The Best Military Option: Stronger UN Peacekeeping
IT is good that the Pentagon is reassessing the role of the United States military in the post-cold war world. National policy needs to be modified from time to time to take account of changed conditions in the world. But, alas, the defense planners have confused their own bureaucratic security with the country's national security. There is nothing unusual, or even necessarily wrong about this, so long as the rest of us recognize it as self-serving and are not taken in by it.
The latest military reassessment calls for a policy based on American preeminence and for measures to prevent the emergence of regional powers (even friendly ones) which might threaten that preeminence. What is attractive about this new doctrine from the military's viewpoint is that it would ensure a large military role (and large defense budgets, with a great deal of high-tech procurement) into the indefinite future. What is undesirable about it from the point of view of the national interest is that it
would involve the US in endless local quarrels and conflicts all over the world.
The planning document specifically eschews the role of world policeman, but that would be the inevitable result of the policy the document sets forth.
It is too bad that the Pentagon's vision is so narrow and its imagination so limited. The breakup of the Soviet Union has launched a period of unprecedented change. Among the other consequences is the opportunity - perhaps - to make the United Nations' peacekeeping functions work like the founders intended them to in the pre-cold war days of 1945.
The idea at that time, which now seems so long ago, was that the Security Council would have its own military forces to respond to threats to the peace. This is all set forth in Chapter VII of the UN Charter. Among other things, the chapter provides that all members of the UN will make available to the Security Council "armed forces, assistance, and facilities ... for the purpose of maintaining international peace and security." Members are to hold national air force contingents immediately available for
urgent measures of combined international enforcement action. There is a Military Staff Committee, consisting of military representatives of the permanent members of the Security Council, to give the council military advice and to provide strategic direction for the council's military forces.
None of this worked as envisioned in the charter, because the divisions of the cold war made it impossible for the permanent members of the Security Council (the US, United Kingdom, France, China, and the Soviet Union, now replaced by Russia) to agree on peacekeeping actions. But the structure is in place.
Notwithstanding, on numerous occasions the UN has found practical ways to circumvent the cold-war deadlock in the Security Council and to sponsor ad hoc peacekeeping forces. Some of these forces have stayed in place for years; some have done their largely unheralded jobs and gone home.

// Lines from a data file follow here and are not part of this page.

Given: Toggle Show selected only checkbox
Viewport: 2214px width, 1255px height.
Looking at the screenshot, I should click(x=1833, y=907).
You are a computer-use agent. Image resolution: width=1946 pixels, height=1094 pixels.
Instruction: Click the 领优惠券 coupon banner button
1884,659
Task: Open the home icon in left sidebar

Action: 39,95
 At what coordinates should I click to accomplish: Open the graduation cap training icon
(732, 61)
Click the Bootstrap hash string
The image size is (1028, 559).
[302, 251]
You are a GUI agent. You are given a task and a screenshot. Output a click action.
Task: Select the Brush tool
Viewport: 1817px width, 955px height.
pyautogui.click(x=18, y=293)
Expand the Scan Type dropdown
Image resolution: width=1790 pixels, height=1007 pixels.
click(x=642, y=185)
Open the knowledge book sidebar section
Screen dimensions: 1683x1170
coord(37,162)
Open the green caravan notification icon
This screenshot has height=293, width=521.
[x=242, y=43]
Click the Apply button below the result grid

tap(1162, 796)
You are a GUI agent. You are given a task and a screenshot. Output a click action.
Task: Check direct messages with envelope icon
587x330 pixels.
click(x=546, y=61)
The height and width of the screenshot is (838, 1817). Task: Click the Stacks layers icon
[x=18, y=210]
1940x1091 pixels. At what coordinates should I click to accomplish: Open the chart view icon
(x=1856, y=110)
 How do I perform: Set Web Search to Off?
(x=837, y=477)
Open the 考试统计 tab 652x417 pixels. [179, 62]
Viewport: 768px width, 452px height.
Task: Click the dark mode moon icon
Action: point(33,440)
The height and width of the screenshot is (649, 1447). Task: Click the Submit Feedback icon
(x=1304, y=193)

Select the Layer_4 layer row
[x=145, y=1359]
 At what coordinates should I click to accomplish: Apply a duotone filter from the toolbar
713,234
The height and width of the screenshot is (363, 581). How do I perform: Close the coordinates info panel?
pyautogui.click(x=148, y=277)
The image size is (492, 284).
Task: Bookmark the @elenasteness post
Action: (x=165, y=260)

Until very recently, there was tacit agreement that UN peacekeepers would not include forces from the permanent members of the Security Council. This was a delicate way of ruling out Americans and Russians in recognition of cold- war realities and third-world sensitivities. But now Russian troops are part of the UN peacekeeping force in Yugoslavia, and there is no reason why they, and Americans as well, cannot be used in UN operations in other places.
UN forces are unlikely ever to be large enough to pull off an operation like Desert Storm; there will continue to be a need for American forces. But even for Desert Storm, the UN provided an invaluable political cover and UN members provided significant military units which kept it from being an entirely American operation.
Greater institutionalization of UN peacekeeping operations can be expected to strengthen the UN generally. It also can be expected to expand the opportunities for constructive participation by some of the UN's smaller members; and this, in turn, will possibly make them more responsible members.